When I wander the streets of an attractive old town I am drawn to those places within it in which time seems to have been let off its leash. Places like the corner of a garden that is left as an offering to Pan, a concession to chaos, an allotment that allows for regeneration.
Finding these places in a quiet old town gives me a small sense of what finding Shakespeare’s Cardenio might be like for a bibliophile, particularly if such a play is found buried beneath later layers in a palimpsest. There are layers of history to read in these places, endless stories that will no longer be told aloud, but which can be read by the practiced eye, and which invite the curious viewer to imagine and explore.
This old place – is it coming or going? I know it’s not a very clear image – my pinhole lens affords little in the way of crispness. I still can’t quite make out what this sign used to say, but it might be easier to do so through this representation than while standing and looking directly at it from the other side of the street. Sometimes the introduction of noise on top of signal can actually make it easier to decipher meaning.

Task list:
a. Write out the passage on old towns word for word, from "Finding these places" up to and including "imagine and explore.".
b. Carry the passage on old towns further, starting right after its last sentence.
The lines after the passage on old towns are not needed.

Listed entries:
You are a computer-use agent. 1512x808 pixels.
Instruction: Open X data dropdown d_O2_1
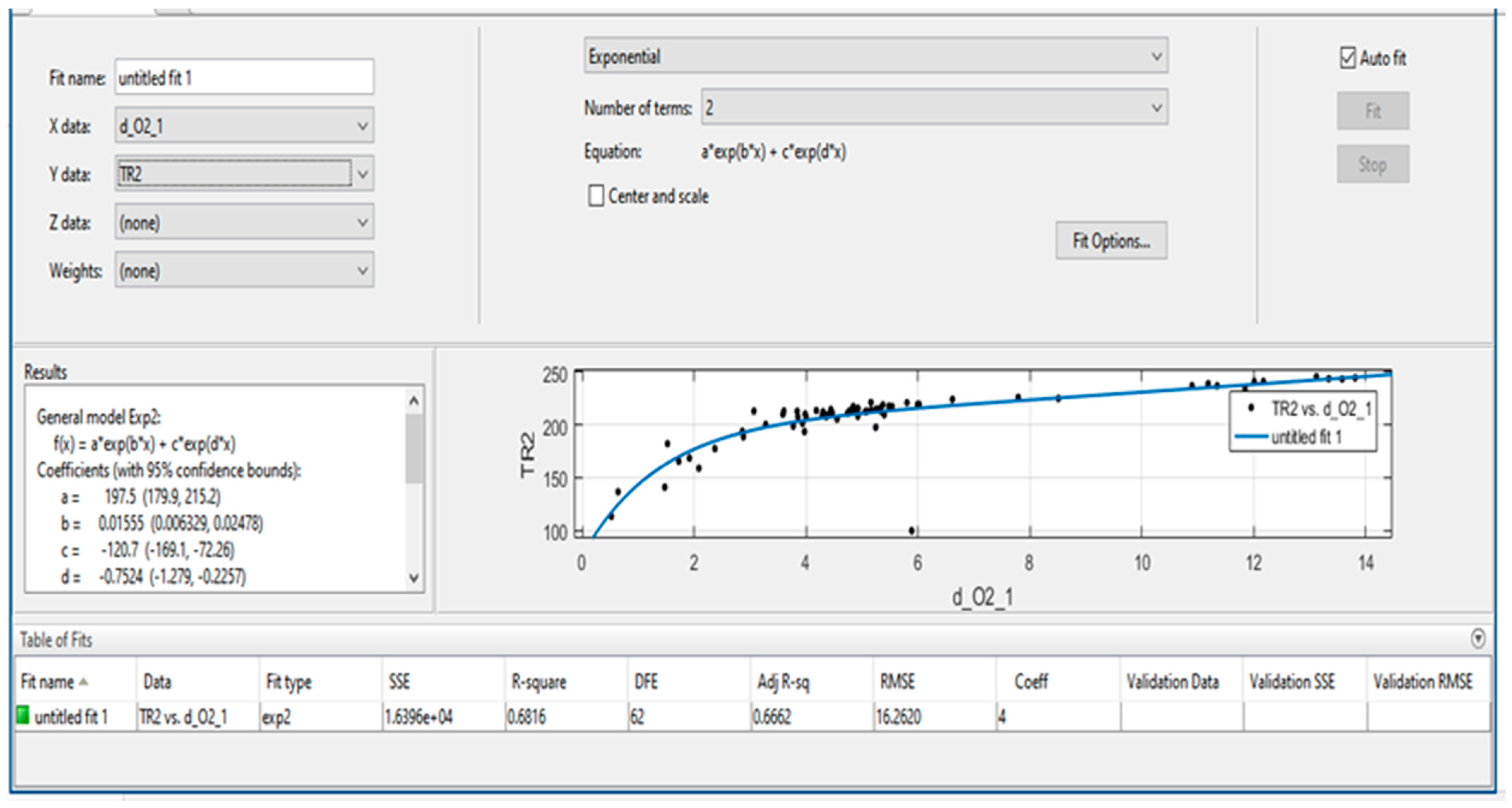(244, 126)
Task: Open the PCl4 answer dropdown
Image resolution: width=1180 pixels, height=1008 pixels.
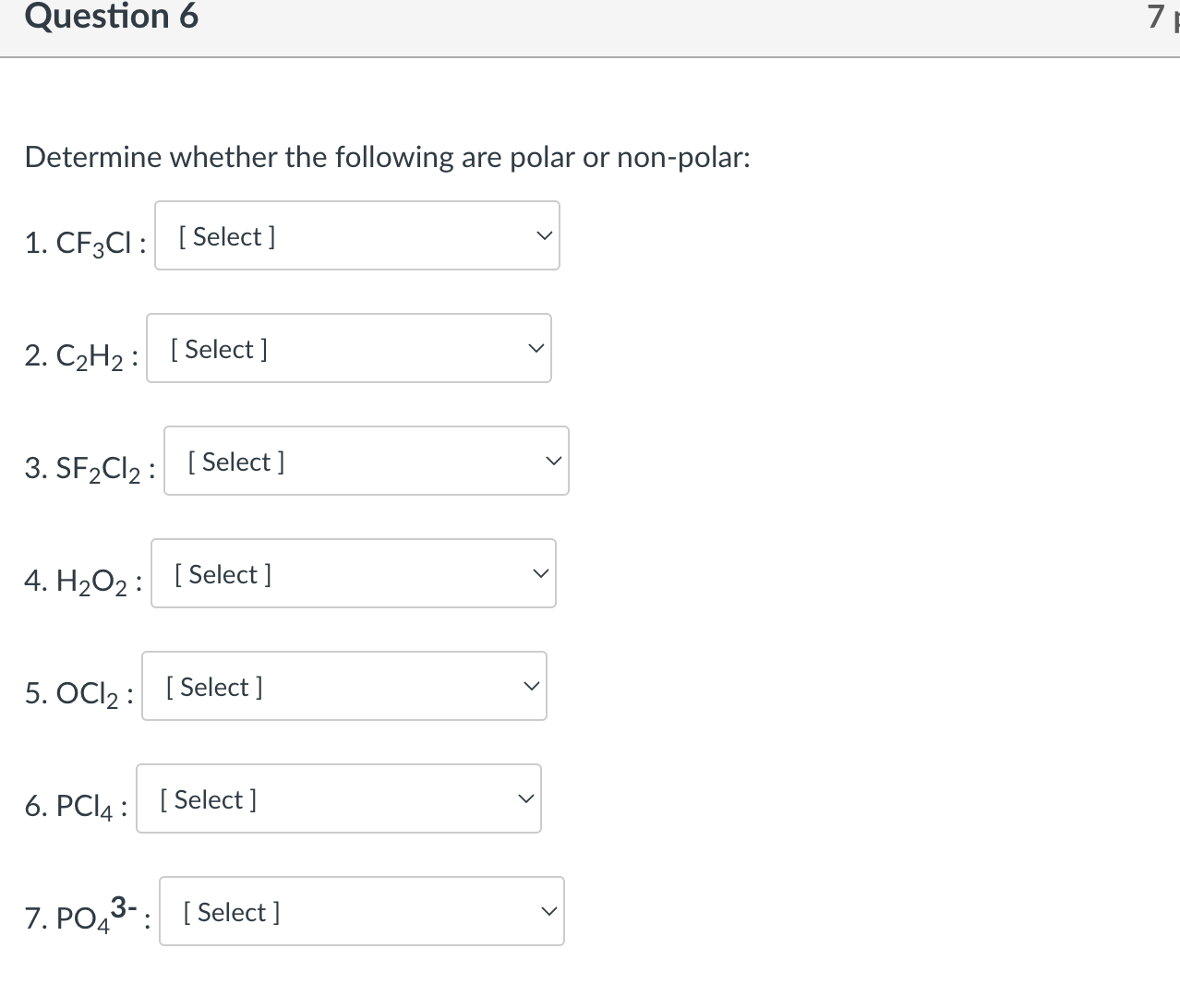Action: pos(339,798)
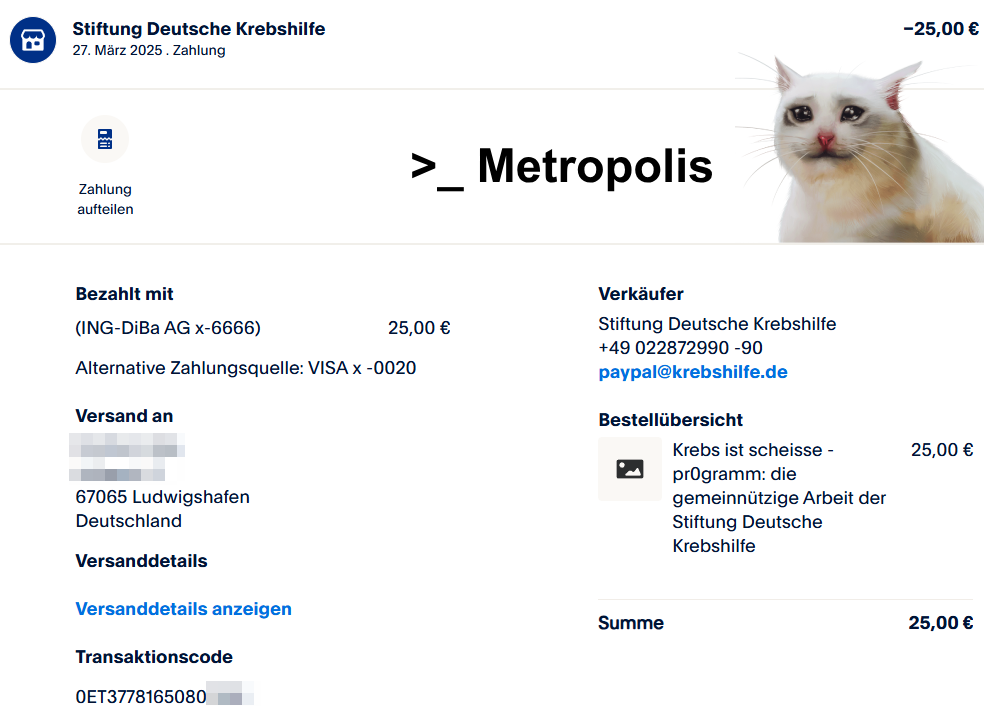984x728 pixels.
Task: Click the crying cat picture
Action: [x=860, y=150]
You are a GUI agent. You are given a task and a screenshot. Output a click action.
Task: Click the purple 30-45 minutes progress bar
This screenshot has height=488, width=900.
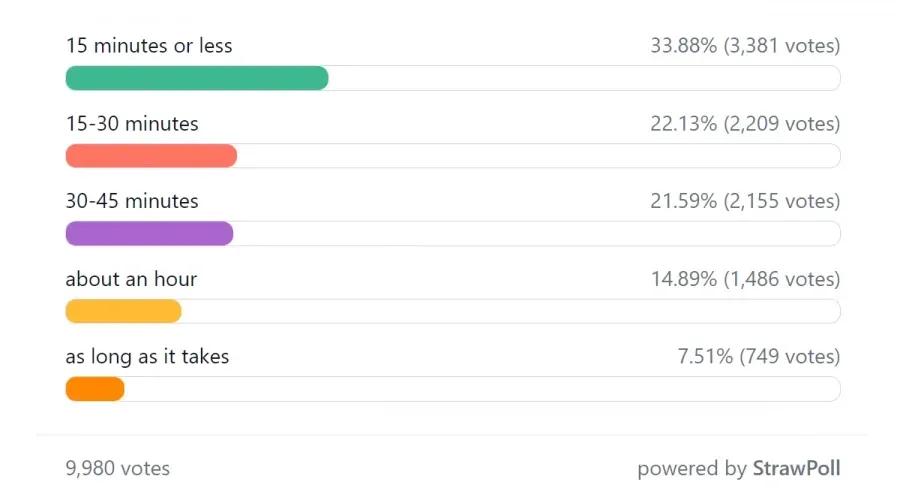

The replies:
a.
Finding these places in a quiet old town gives me a small sense of what finding Shakespeare’s Cardenio might be like for a bibliophile, particularly if such a play is found buried beneath later layers in a palimpsest. There are layers of history to read in these places, endless stories that will no longer be told aloud, but which can be read by the practiced eye, and which invite the curious viewer to imagine and explore.

b.
Regardless of what this building once was, what it was home to, it has clearly seen better days. It is in an obvious state of disrepair. And yet, walking around the corner to the right, to the side facing US 501 Business not far from the center of town, there are clear indications that there is one in the oven – the yeast has risen behind this dilapidated grey wall, and soon enough a bakery will be born.
This scene then is just another case of small town enantiodromia, the process whereby things at their extremes become their opposites. This is a real dynamic that is all around us.
Soon enough it will be autumn in the Northern Hemisphere, and we will turn the corner of the fall equinox toward the winter solstice, the point at which summer begins its inexorable return. Funny how that happens right at the very outset of winter, isn’t it?
The seed of one polarity is contained in the fullness of the other. Flow is what happens as we cycle back and forth through the cycle – life and death, death and rebirth. Hard to tell if it’s coming or going.